Often you can roll things back sooner if you cancel some processes. If there is a delivery with some runs that are ready to roll back and others that aren't, you can do the rollback if you cancel kludgeAsp. "/afs/slac.stanford.edu/u/gl/glast/pipeline-II/dev/pipeline -m PROD cancelProcessInstance 13388768" The number (or numbers, you can use a space-separated list to do more than one at a time) is the oracle PK for the process instance, it's in the URL for the process instance page in the frontend. This takes a long time, 10-30 minutes. Check to make sure the cancel actually happened.
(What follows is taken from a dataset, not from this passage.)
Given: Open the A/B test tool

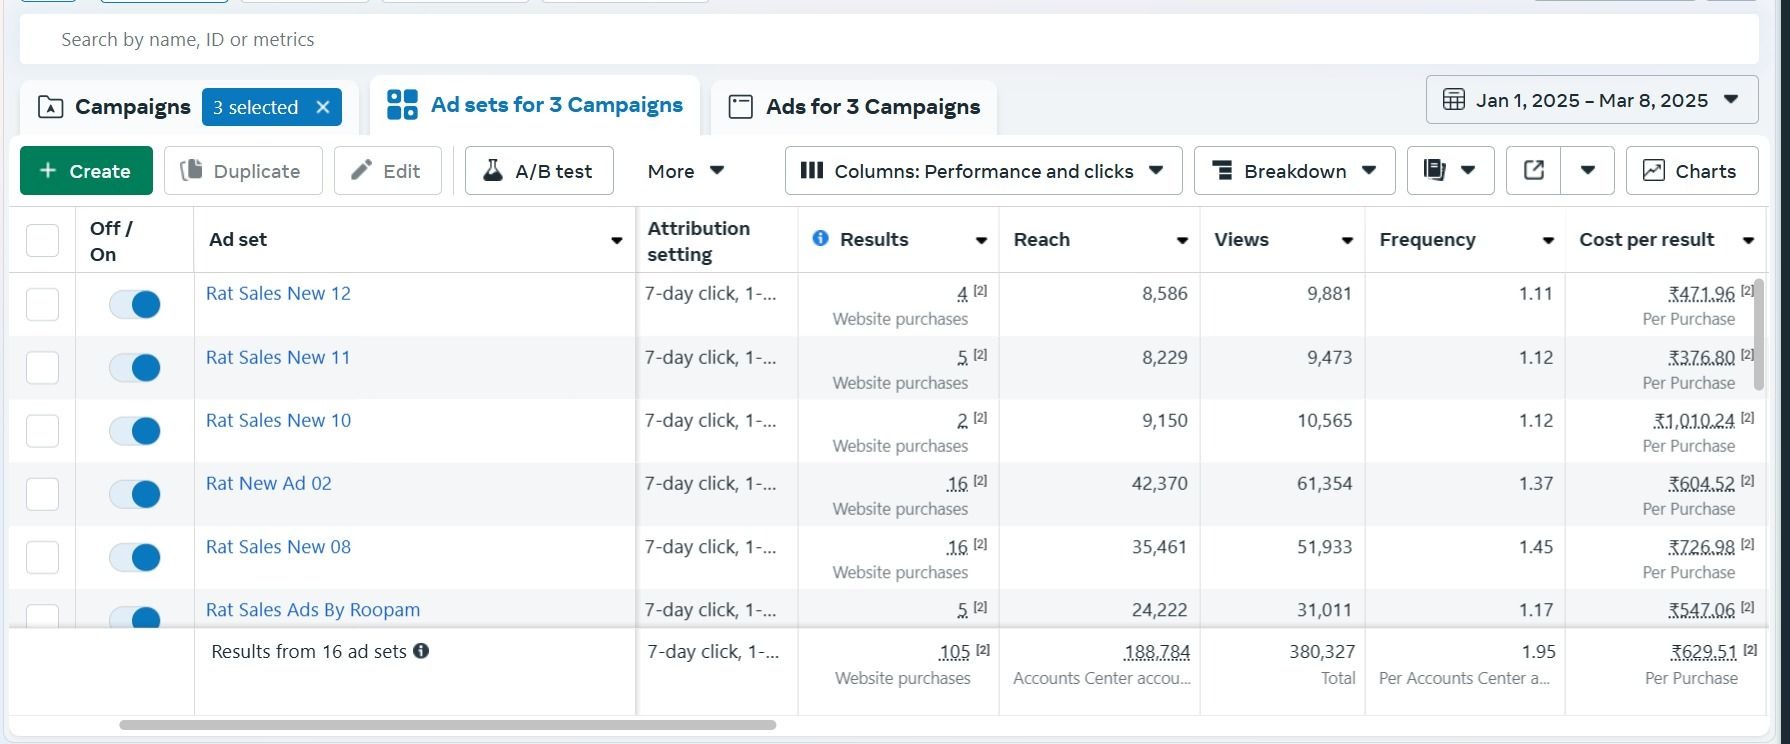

This often takes so long that it times out and the cancel fails.
Any time one of the merges processes can't find all of its input files, a message is generated in the Log Watcher (and there will be errors in the log of the failed processes complaining about "Different number of events ...") and cleanup for the run is disabled by a file called dontCleanUp in the run directory on u41/L1. All cleanup jobs will fail if the dontCleanUp file is present. If everything is OK (see instructions below), that file can be removed and the jobs rolled back.
To check that everything is OK, follow these steps:
The new way:
The old way:
Now you should have a list of (what??) complaining about not being able to find input files. If any of the complaining merges are downstream of a failed process, you can ignore them. This is usually the case. But if they are not downstream from a failure, it means there was a disk read error while setting up the merge. Look at the logfile for that merge, it will say what files are missing. If they are really there, the merge can be rolled back and will probably work the second time. If they are not there, there's a bigger problem, and this should be considered a "permanent failure".
Any time one of these messages is generated, cleanup for the run is disabled by a file called dontCleanUp in the run directory on u41/L1. All cleanup jobs, and checkRun, will fail if that file is present. If everything is OK, that file can be removed and the jobs rolled back. The cleanupCrumbs jobs shouldn't fail if they're rolled back after cleanupChunks has run (they used to, but don't anymore).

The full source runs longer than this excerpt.